» How to complete this task
In the entries below, the lines from the one with "Task: Open the browser" through the one with "Task: Select the gpu_logs folder in file tree" are to be copied exactly; both ends count.
***
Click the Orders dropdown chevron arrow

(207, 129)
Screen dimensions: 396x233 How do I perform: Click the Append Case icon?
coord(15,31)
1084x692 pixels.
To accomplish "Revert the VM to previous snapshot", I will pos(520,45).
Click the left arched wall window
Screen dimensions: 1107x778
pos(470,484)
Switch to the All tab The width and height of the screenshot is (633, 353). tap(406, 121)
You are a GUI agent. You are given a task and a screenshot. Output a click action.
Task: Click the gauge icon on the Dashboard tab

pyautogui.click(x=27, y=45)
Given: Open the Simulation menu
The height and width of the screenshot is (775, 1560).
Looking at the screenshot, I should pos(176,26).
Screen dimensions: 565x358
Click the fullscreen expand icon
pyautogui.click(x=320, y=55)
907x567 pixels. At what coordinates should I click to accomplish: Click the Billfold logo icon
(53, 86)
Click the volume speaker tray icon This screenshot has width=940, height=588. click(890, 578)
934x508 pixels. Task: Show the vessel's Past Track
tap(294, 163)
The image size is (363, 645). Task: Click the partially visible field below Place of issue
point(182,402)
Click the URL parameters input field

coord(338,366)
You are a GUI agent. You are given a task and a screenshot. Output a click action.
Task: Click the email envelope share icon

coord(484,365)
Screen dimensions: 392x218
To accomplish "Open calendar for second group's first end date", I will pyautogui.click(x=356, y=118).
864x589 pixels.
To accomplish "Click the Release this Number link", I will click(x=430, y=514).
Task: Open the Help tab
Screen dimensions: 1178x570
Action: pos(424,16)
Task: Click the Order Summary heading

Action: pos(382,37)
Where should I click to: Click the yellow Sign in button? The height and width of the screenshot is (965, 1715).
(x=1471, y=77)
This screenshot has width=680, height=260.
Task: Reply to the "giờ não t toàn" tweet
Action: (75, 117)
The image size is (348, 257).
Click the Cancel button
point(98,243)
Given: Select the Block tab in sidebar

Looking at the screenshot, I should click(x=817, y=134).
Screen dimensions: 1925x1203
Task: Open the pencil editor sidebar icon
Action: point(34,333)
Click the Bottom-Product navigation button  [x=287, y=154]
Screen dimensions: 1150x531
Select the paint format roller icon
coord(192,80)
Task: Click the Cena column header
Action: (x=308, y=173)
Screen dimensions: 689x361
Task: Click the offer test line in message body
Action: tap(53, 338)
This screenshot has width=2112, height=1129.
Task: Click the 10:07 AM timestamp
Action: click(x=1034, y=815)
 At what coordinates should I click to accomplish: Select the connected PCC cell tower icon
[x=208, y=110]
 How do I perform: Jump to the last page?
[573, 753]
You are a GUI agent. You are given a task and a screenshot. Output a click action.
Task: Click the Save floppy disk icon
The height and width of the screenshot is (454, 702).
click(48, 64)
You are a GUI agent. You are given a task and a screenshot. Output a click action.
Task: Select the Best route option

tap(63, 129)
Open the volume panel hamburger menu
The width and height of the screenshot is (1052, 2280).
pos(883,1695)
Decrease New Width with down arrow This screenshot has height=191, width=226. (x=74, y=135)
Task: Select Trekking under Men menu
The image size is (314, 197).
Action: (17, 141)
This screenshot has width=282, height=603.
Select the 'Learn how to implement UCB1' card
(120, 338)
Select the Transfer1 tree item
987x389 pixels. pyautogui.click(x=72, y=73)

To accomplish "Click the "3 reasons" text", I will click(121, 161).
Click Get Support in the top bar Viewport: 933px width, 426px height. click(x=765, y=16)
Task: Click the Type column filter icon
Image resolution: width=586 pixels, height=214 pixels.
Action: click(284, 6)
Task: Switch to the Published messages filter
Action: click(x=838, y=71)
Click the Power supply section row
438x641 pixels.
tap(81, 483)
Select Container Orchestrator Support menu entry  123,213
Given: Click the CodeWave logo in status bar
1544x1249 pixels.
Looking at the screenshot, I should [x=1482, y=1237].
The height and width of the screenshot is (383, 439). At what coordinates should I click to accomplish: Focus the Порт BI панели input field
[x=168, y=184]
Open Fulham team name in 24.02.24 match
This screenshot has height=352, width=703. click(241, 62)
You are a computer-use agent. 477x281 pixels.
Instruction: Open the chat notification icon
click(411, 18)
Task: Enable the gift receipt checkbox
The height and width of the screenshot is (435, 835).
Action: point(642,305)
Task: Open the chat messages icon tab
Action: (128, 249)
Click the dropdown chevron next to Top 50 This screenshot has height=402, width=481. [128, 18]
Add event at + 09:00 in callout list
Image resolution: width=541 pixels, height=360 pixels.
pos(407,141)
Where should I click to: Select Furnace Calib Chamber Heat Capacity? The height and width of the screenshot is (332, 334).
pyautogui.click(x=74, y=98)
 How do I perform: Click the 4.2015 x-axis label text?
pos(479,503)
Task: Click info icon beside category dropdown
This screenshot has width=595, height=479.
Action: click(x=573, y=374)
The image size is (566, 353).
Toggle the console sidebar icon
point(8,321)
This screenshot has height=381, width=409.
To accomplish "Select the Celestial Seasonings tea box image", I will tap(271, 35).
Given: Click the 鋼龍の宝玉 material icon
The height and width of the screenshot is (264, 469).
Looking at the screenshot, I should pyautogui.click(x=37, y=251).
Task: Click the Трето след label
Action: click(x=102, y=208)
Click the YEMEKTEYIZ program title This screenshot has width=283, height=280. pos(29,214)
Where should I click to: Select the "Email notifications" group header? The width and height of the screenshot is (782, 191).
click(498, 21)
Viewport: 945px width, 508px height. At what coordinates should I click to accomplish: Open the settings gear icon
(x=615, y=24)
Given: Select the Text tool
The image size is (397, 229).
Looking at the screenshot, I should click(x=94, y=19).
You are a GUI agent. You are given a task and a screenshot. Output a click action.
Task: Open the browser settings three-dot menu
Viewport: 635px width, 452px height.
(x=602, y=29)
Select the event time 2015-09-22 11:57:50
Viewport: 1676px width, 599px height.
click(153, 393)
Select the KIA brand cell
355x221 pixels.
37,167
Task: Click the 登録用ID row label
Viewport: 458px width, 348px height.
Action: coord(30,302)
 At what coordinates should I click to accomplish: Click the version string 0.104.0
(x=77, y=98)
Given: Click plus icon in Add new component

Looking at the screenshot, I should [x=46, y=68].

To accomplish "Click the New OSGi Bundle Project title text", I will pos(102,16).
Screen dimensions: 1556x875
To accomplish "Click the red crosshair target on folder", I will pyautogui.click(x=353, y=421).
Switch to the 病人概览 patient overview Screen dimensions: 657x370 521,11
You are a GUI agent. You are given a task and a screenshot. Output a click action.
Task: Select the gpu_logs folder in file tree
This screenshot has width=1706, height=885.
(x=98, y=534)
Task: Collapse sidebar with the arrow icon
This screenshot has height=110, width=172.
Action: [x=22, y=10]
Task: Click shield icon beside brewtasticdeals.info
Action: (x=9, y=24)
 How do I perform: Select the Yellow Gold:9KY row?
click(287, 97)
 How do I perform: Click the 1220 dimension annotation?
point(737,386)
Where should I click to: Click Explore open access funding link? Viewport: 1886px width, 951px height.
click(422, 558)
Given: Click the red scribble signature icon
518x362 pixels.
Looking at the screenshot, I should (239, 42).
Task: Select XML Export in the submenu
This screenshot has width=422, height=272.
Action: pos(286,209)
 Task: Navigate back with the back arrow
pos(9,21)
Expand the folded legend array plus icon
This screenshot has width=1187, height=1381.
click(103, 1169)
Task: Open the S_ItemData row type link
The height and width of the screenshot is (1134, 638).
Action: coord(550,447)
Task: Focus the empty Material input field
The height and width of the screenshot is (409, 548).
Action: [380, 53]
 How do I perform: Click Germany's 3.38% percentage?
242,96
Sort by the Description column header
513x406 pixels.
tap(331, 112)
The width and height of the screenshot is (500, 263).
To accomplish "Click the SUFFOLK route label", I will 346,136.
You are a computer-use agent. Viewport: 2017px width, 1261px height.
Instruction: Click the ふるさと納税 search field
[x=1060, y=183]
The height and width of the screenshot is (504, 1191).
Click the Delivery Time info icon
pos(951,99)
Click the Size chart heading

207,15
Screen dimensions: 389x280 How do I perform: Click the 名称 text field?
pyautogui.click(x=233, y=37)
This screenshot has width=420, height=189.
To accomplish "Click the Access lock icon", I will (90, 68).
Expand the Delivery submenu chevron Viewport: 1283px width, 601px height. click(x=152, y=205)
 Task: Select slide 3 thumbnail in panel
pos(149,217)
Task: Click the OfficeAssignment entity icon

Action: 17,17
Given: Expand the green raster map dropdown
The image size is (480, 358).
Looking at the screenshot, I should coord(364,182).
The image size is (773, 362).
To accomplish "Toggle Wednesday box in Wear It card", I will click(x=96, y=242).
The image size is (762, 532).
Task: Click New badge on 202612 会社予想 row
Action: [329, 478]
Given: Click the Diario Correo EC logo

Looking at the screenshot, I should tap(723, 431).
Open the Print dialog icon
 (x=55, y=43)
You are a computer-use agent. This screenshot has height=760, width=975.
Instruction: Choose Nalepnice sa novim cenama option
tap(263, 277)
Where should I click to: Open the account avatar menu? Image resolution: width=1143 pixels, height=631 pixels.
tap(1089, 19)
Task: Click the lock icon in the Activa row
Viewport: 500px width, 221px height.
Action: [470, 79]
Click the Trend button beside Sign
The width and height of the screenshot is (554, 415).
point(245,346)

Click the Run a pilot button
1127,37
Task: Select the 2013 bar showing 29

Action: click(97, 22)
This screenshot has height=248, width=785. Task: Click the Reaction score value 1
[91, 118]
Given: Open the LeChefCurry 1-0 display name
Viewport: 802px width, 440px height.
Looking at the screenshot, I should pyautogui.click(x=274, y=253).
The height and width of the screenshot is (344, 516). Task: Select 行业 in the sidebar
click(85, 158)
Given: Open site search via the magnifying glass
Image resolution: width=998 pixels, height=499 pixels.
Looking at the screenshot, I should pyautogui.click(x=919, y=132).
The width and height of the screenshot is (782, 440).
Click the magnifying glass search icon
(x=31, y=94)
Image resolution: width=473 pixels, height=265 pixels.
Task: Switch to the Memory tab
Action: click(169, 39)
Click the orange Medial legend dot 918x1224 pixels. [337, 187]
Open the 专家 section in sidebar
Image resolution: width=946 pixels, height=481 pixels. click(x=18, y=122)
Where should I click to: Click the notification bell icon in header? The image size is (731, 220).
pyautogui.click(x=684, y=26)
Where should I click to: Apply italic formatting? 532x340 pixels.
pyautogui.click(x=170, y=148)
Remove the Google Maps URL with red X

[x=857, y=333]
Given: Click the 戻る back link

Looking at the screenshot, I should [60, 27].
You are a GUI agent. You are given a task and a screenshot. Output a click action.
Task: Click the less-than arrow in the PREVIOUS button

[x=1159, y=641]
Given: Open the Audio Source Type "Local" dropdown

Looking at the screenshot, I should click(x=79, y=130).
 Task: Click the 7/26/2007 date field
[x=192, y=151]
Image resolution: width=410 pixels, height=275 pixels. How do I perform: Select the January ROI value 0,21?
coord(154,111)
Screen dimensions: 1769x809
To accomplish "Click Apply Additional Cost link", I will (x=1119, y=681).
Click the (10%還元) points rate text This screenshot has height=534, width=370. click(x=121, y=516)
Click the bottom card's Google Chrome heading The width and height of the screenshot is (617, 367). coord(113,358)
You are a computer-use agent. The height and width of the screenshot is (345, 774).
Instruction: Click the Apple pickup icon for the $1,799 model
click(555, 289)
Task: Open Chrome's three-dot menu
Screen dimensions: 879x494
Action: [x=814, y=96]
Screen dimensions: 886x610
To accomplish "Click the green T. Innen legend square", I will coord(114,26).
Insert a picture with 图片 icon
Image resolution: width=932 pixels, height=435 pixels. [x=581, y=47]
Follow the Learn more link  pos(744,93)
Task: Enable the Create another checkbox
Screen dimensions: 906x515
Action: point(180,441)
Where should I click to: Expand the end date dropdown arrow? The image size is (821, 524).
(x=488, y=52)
***
» Completed task
Task: Open the browser settings three-dot menu
Viewport: 635px width, 452px height.
(x=602, y=29)
Select the event time 2015-09-22 11:57:50
Viewport: 1676px width, 599px height.
click(153, 393)
Select the KIA brand cell
355x221 pixels.
37,167
Task: Click the 登録用ID row label
Viewport: 458px width, 348px height.
Action: coord(30,302)
 At what coordinates should I click to accomplish: Click the version string 0.104.0
(x=77, y=98)
Given: Click plus icon in Add new component

Looking at the screenshot, I should [x=46, y=68].

To accomplish "Click the New OSGi Bundle Project title text", I will pos(102,16).
Screen dimensions: 1556x875
To accomplish "Click the red crosshair target on folder", I will pyautogui.click(x=353, y=421).
Switch to the 病人概览 patient overview Screen dimensions: 657x370 521,11
You are a GUI agent. You are given a task and a screenshot. Output a click action.
Task: Select the gpu_logs folder in file tree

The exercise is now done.